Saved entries
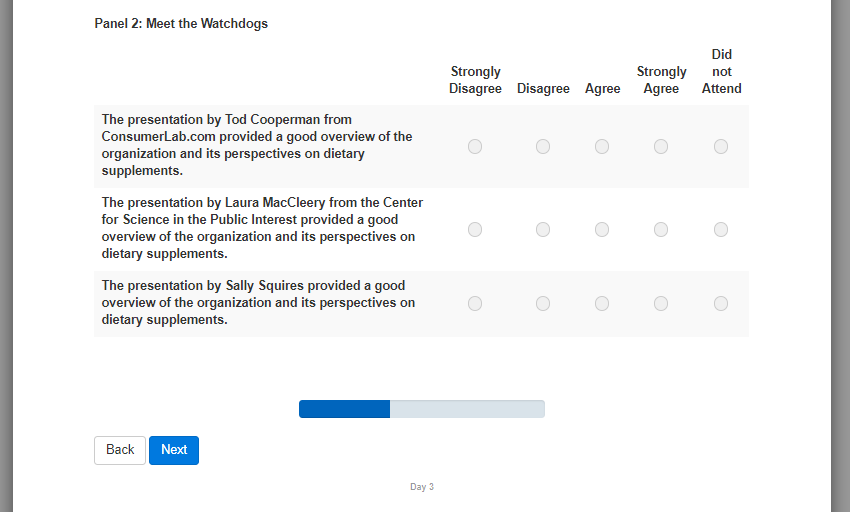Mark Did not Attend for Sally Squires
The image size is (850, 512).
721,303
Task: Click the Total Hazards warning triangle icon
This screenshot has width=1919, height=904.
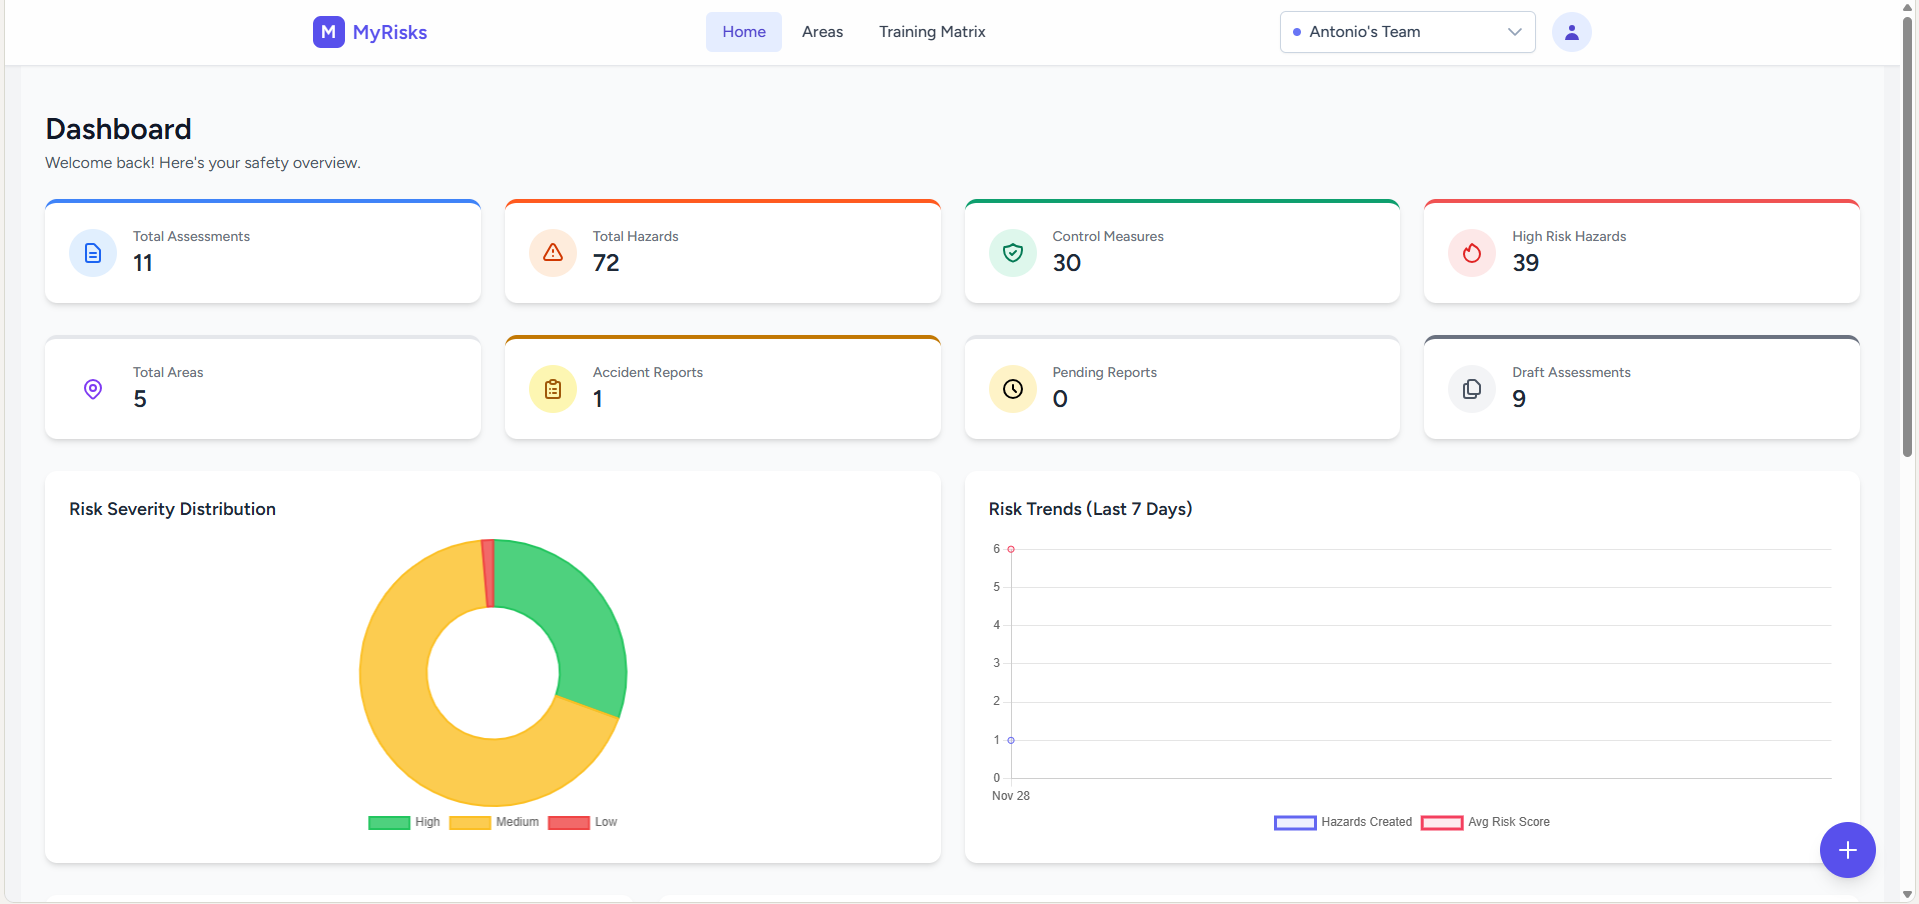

Task prompt
The lines to copy begin with the one containing "Task: Click the" and end with the last line of the entries above; copy them exactly, minus the pictures.

Response to this exercise
Task: Click the Total Hazards warning triangle icon
This screenshot has width=1919, height=904.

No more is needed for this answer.